Molecular mechanisms of the bacterial stringent response
PI: Vasili Hauryliuk, PhD, associate professor,
Ragnar Söderberg Fellow in Medicine 2014
Department of Molecular Biology
Our research topic is the bacterial stringent response - an adaptation mechanism mediated by the alarmone nucleotide ppGpp, which exerts its regulatory role by attenuating the activity of numerous enzymes, with RNA polymerase being the main target. The intracellular levels of ppGpp are controlled by the RelA-SpoT Homologue (RSH) family of proteins, which either synthesize or hydrolyze ppGpp in response to various stress stimuli. Since the stringent response is implicated in regulation of bacterial virulence, antibiotic tolerance and biofilm formation, development of specific inhibitors of the stringent response is a promising strategy for the design of novel antimicrobials.
We utilize a combination of experimental and in silico approaches. Using an in vitro stringent response system, we demonstrated that the E. coli RelA protein is activated by its product ppGpp, thus creating a regulatory positive feedback loop. By means of sensitive bioinformatic sequence searching we identified 30 RSH families, and now we work on uncovering the architecture of the ppGpp-mediated cross-talk between various RSH members. Our in vivo single molecule experiments led to the formulation of the ‘extended hopping’ mechanism of RelA’s catalytic cycle. Capitalizing on these findings and developed methodologies, we are now working on identification of specific stringent response inhibitors.
Our research is currently supported by the Swedish Research Council, Kempe foundation, Ragnar Söderberg foundation, Swedish Foundation for International Cooperation in Research and Higher Education, and Umeå University funds.

++++++++++

ACTIVITY:
Decide whether each statement below agrees with the stringent response text, answering yes or no and quoting the deciding words of the text exactly.
1. The E. coli RelA protein is activated by ppGpp.
2. Bioinformatic sequence searching identified 20 RSH families.
3. RNA polymerase is the main target of ppGpp's regulatory role.
The records that come next are separate material and unrelated to the stringent response text.

DATA SECTION:

++++++++++

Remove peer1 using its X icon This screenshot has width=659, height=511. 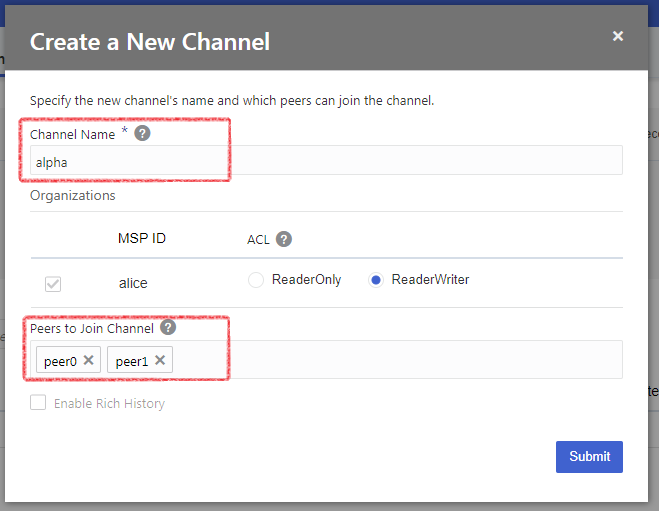pos(160,360)
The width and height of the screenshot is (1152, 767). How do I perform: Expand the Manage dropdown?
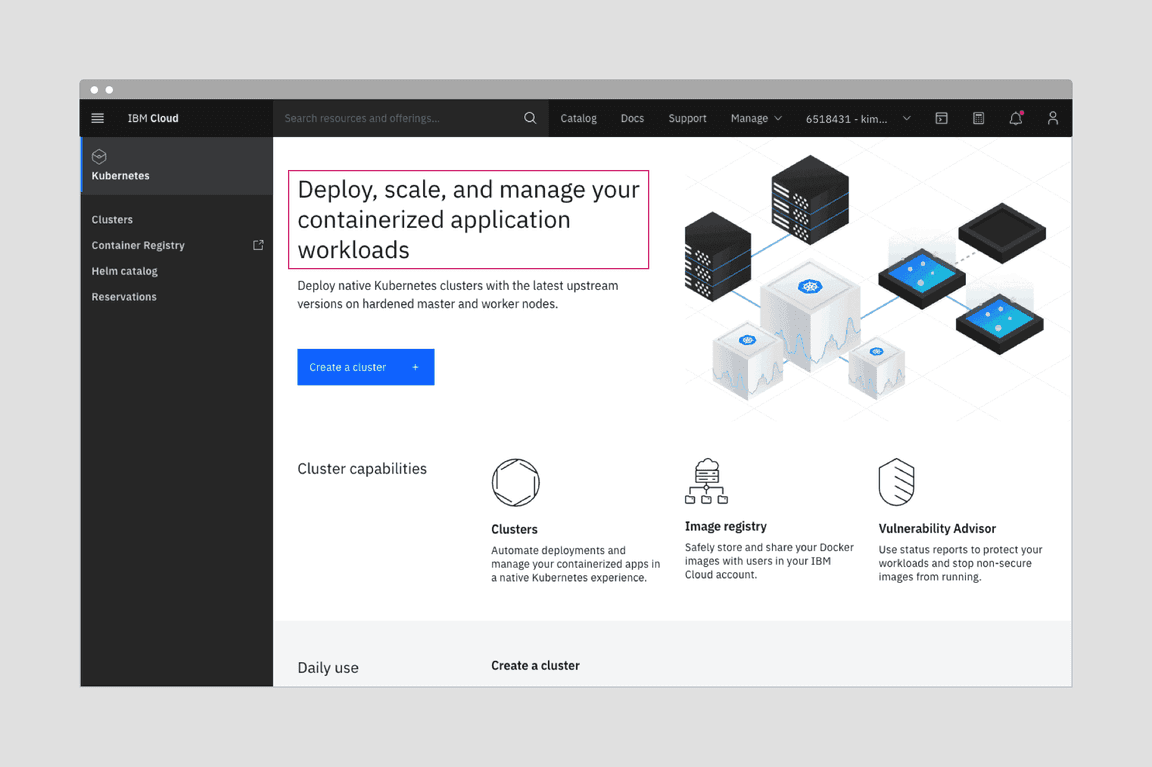point(755,118)
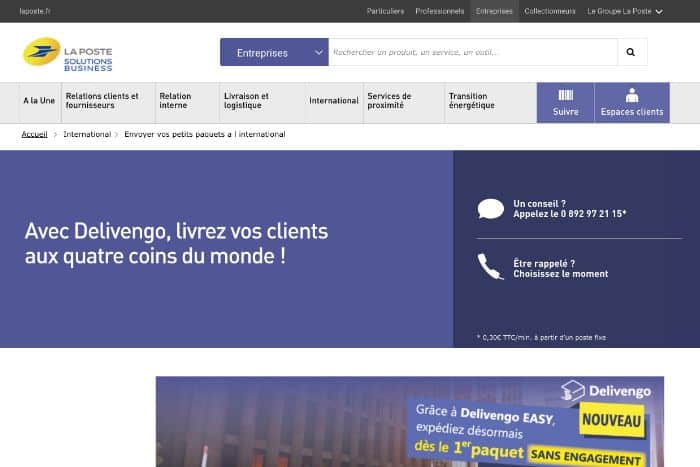Open the Delivengo EASY promotional banner
The width and height of the screenshot is (700, 467).
coord(409,421)
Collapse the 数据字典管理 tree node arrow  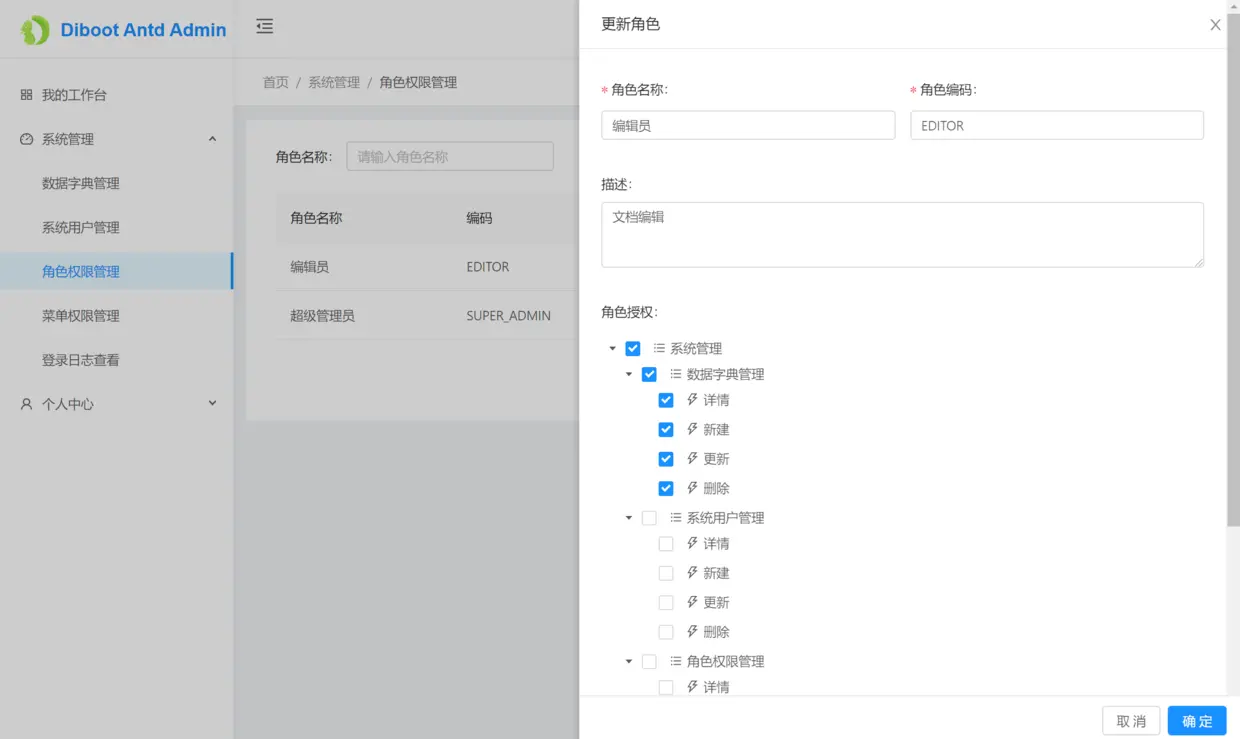[x=629, y=374]
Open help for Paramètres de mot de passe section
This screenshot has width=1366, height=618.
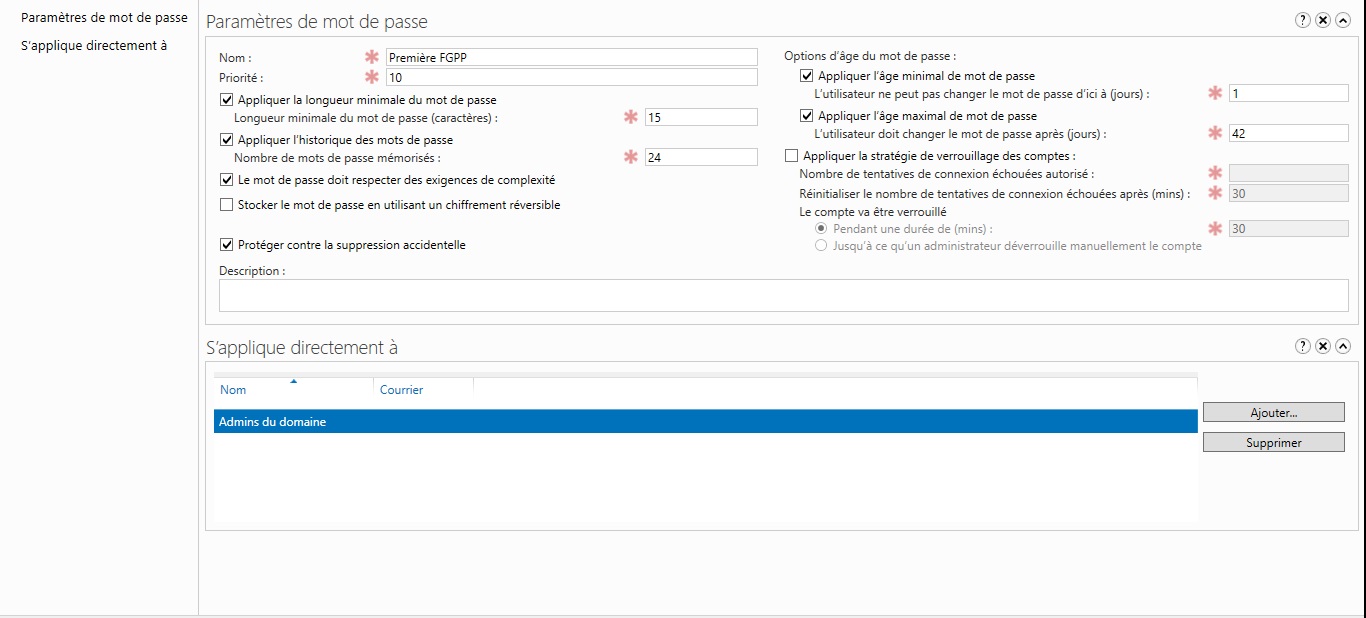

++++++++++

RESULT OF THE EXERCISE:
1. Yes: "the E. coli RelA protein is activated by its product ppGpp"
2. No: "we identified 30 RSH families"
3. Yes: "with RNA polymerase being the main target"